- Dataset entries -
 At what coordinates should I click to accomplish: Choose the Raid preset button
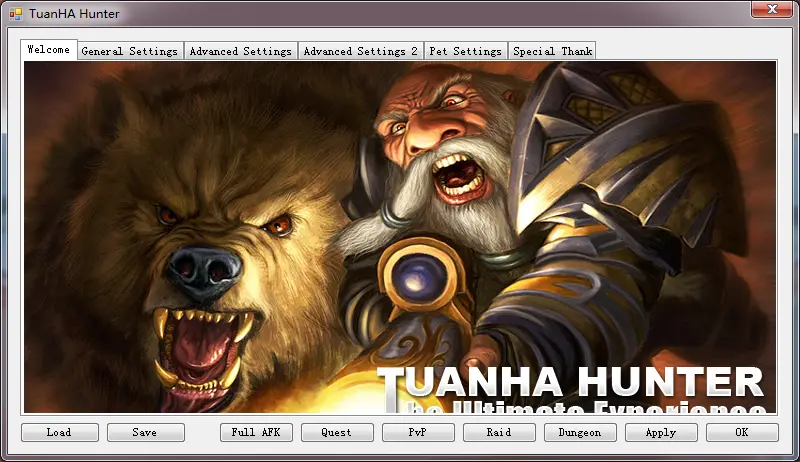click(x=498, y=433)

---

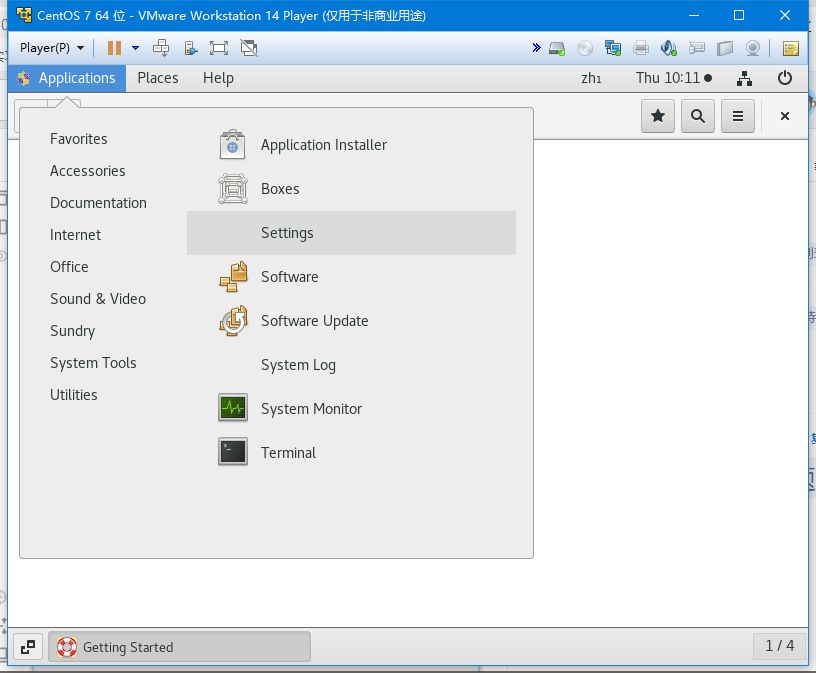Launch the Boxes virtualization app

---

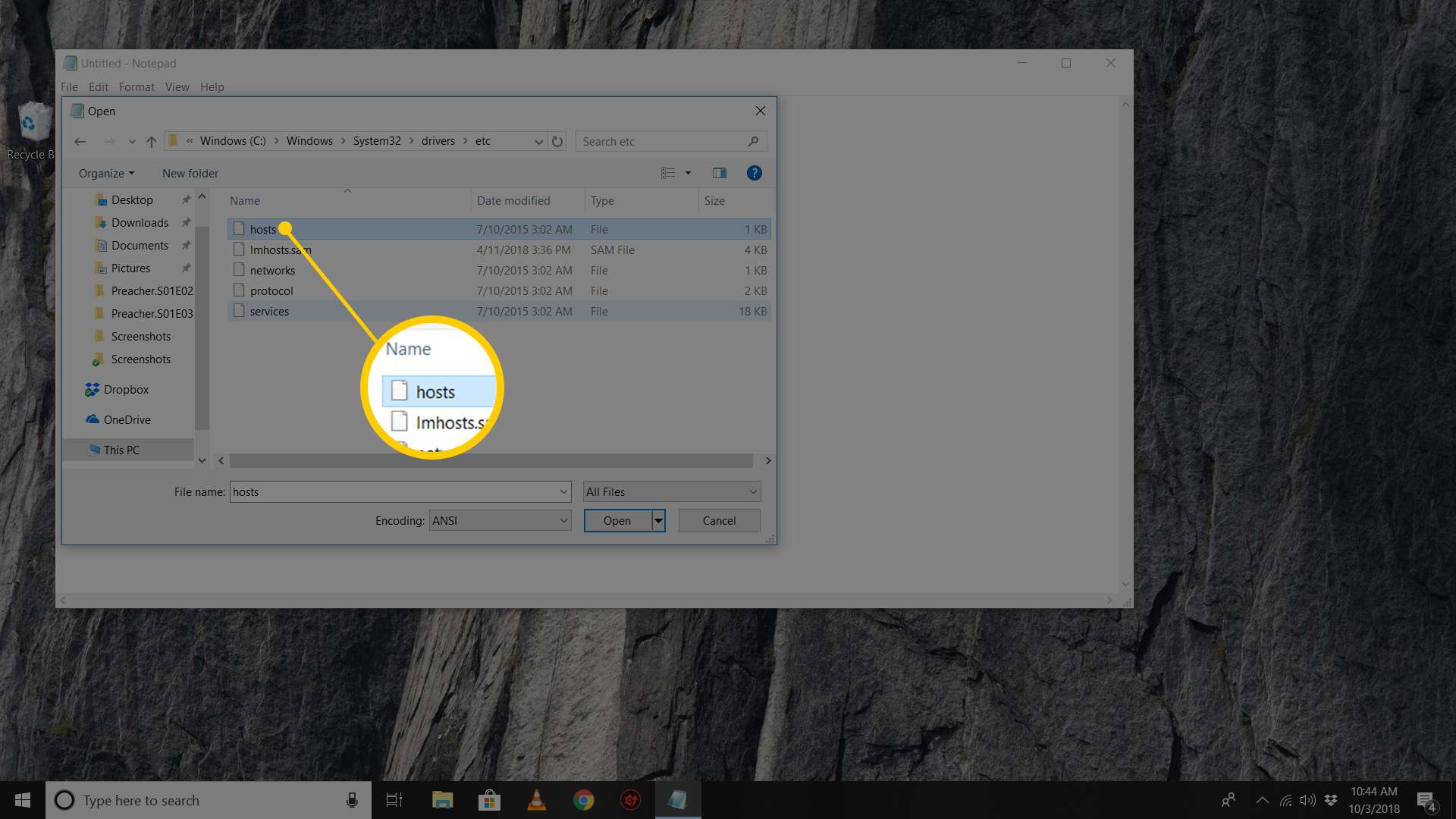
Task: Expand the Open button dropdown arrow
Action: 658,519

- What to produce -
Rewrite the material from the line containing "At what coordinates" through the line containing "click(x=498, y=433)", swapping "preset" for "profile" and keeping everything else the same. Give only those lines, and omit the pictures.

- Solution for this exercise -
 At what coordinates should I click to accomplish: Choose the Raid profile button
click(x=498, y=433)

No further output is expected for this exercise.